Donald Trump’s presidential election win has cast the United States’ future role in climate talks into doubt, and tension between developed and developing nations has bubbled to the surface on the main stages and in negotiating rooms.
“Parties must remember that the clock is ticking,” COP29 Lead Negotiator Yalchin Rafiyev told a news conference on Thursday
The previous annual finance goal of $US100 billion ($A155 billion) expires this year. But wealthy countries only met the pledge in full starting in 2022.
Early Thursday, a report from the Independent High-Level Expert Group on Climate Finance said the target annual figure would need to rise to at least $US1.3 trillion ($A2 trillion) a year by 2035 if countries fail to act now.
Behind the scenes, negotiators are working on draft texts, but early stage documents published by the UN climate body show views around the table still diverge widely.
Many Western governments arrived in Baku reluctant to pledge big sums.
The likely withdrawal of the United States from any future funding deal will raise pressure on delegates to find other ways to secure the needed funds.
Among them are the world’s multilateral development banks such as the World Bank, funded by the richer countries and in the process of being reformed so they can lend more.

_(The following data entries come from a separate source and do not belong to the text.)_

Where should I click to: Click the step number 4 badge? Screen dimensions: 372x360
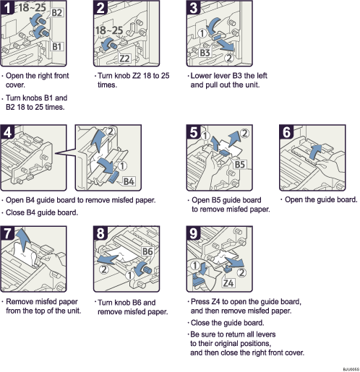9,133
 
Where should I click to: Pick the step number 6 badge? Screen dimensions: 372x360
287,133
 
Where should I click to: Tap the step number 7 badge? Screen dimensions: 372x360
9,235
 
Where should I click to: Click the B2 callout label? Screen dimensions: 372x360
58,13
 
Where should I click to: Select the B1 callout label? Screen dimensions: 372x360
58,46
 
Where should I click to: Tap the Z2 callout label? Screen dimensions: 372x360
124,59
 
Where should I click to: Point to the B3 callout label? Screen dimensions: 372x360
205,53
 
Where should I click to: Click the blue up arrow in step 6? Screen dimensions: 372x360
314,150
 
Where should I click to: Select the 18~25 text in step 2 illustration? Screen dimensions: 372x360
108,31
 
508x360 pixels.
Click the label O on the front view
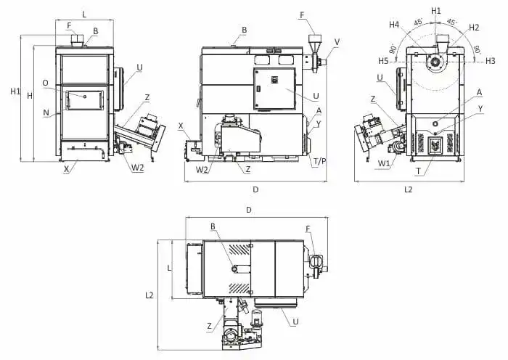(x=45, y=83)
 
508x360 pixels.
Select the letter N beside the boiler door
(x=46, y=112)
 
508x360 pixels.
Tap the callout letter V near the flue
(x=337, y=41)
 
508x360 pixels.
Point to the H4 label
(x=394, y=25)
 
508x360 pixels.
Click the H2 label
(x=474, y=27)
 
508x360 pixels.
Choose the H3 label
(x=491, y=61)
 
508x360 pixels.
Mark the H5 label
(x=383, y=61)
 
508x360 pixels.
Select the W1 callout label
(x=383, y=163)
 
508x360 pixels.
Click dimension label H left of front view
(x=30, y=95)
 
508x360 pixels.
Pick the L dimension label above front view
(x=84, y=14)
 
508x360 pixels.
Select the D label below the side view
(x=255, y=189)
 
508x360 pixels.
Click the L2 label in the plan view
(x=149, y=295)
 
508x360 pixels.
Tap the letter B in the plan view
(x=213, y=226)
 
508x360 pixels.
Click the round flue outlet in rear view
(x=435, y=62)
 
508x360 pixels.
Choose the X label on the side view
(x=181, y=125)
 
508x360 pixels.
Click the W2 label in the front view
(x=138, y=168)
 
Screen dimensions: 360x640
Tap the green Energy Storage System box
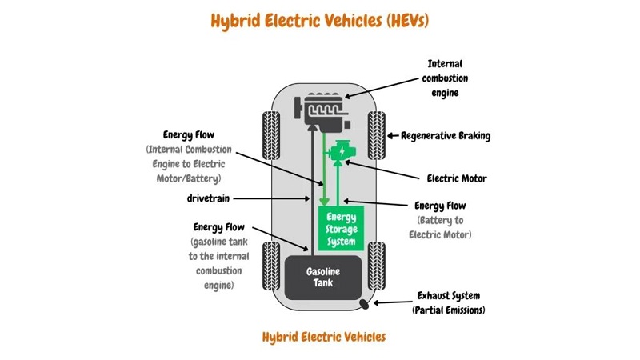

Ten of the largest have said they would plan to increase their climate finance by roughly 60 per cent to $US120 billion ($A186 billion) a year by 2030, with at least an extra $US65 billion ($A101 billion) from the private sector.
On Thursday Zakir Nuriyev, head of the Association of Banks of Azerbaijan, said the country’s 22 banks would commit nearly $US1.2 billion ($A1.9 billion) to finance projects that help Azerbaijan transition to a low-carbon economy.
So far the conference – which many global leaders decided to skip altogether – has been marked more by division than unity.
Argentina’s abrupt departure on Thursday followed an order from Buenos Aires.
The country’s presidential spokesperson said the move would allow Gerardo Werthein, the new foreign affairs minister, to “revaluate the situation, reflect on the position”.
The minister is “withdrawing the delegation in virtue of a whole reform the minister is going to do. There’s not much else to say,” the spokesperson, Manuel Adorni, told a news conference in Buenos Aires.
Argentina’s President Javier Milei, who previously has called global warming a hoax, was due this week to meet Trump, also a climate change denier.
When asked whether Argentina would withdraw from the Paris Agreement, Ana Lamas, undersecretary for environment for Argentina, who led the country’s delegation at COP29, told Reuters: “We are only withdrawing from COP29.”
Observers criticised the withdrawal by Argentina’s right-wing government, and said it could hurt the country’s hopes of raising future climate cash.
A day earlier, French climate minister Agnès Pannier-Runacher cancelled her trip to COP29 after Azerbaijan’s President Ilham Aliyev accused France of “crimes” in its overseas territories in the Caribbean.
France and Azerbaijan have long had tense relations because of Paris’ support of Azerbaijan’s rival Armenia. This year, Paris accused Baku of meddling and abetting violent unrest in New Caledonia.